Hoofdstuk 8

 

De long en de ademhaling van de aarde

 

                            12-1-1847

 

(1) Jullie weten dat voor het fysieke leven niet alleen een hart en een maag, maar ook een long nodig is. Elk dier heeft een ademhalingsor­gaan. Ook bomen en planten moeten zulke transpiratieorganen heb­ben, waardoor ze binnen de 24 uur in - en uitademen.

(2) Het ademhalen van het aardelichaam is gemakkelijk waar te ne­men aan de zeekust, waar de zee regelmatig opkomt en dan weer terugvalt. Als dan zo'n uiterlijk verschijnsel aanwezig is, dan kan iedereen daar met zekerheid uit concluderen dat dit alleen maar tot een innerlijke oorzaak terug te voeren is, echter nooit tot een oorzaak van buitenaf.
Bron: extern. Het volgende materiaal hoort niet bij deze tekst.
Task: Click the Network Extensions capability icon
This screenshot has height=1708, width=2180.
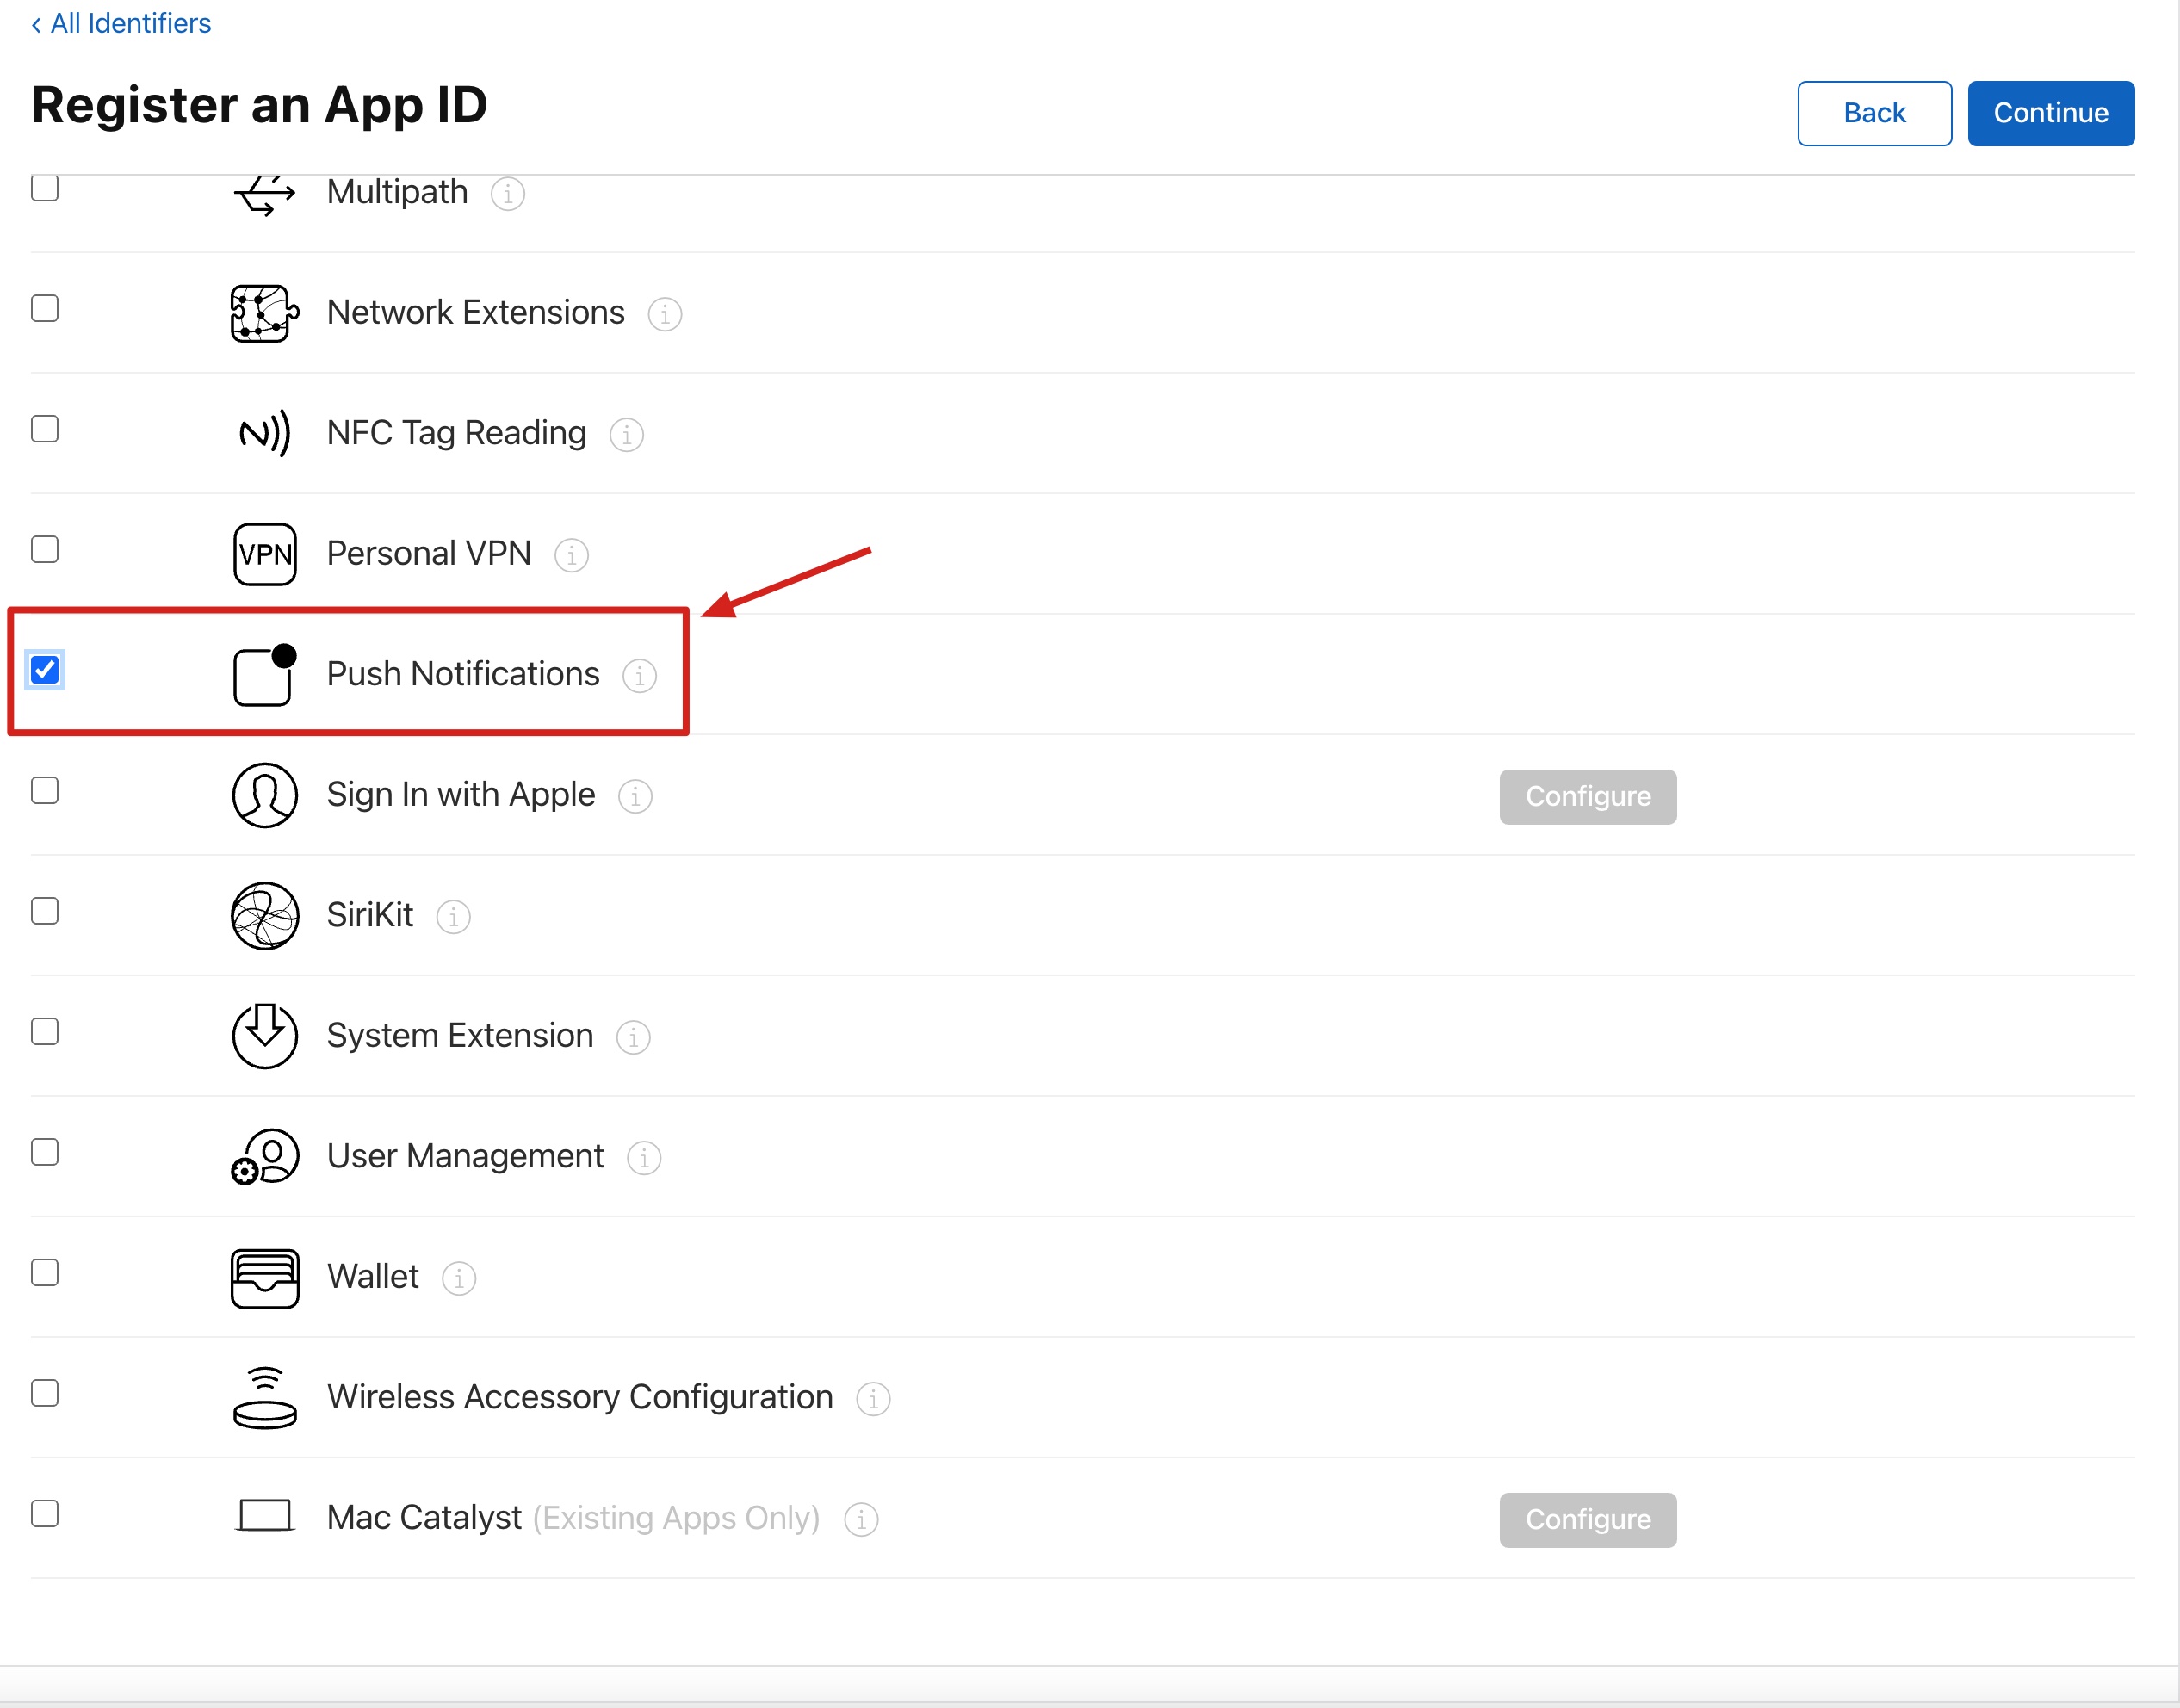Action: (x=264, y=313)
(3) Wie dit niet helemaal kan begrijpen, die stelle zich een badkuip met water voor, zoals Ik jullie ook al bij een andere gelegenheid heb laten zien. Hang boven het bad, op een afstand van ongeveer tien meter een behoorlijk grote kogel, die bovendien van mag­netisch ijzer is. Breng deze kogel boven het bad in een draaien­de beweging en kijk naar het water of dat soms in beweging komt. Je kunt er van verzekerd zijn, dat het water in volledige rust zal blijven. Laat nu iemand in het bad gaan liggen en gewoon ademhalen. Iedere waarnemer zal zich ervan kunnen overtuigen, dat bij elke inademing het water in het bad iets zal stijgen en bij het uitade­men weer iets zal dalen. Wat we hier in het klein kunnen zien, gebeurt met het aardelichaam in het groot:

(4) De aarde zuigt de lucht in zich op. Dan zet zich de wekere buikstreek van de aarde, die gewoonlijk door de zee bedekt is, meer uit en het zich daarboven bevindende zeewater stijgt omhoog bij de vaste oevers. Stoot de aarde of liever de aardlong de adem weer uit, dan zinkt de buik weer dieper omlaag en het zeewater loopt dan van de vaste oevers ook weer terug.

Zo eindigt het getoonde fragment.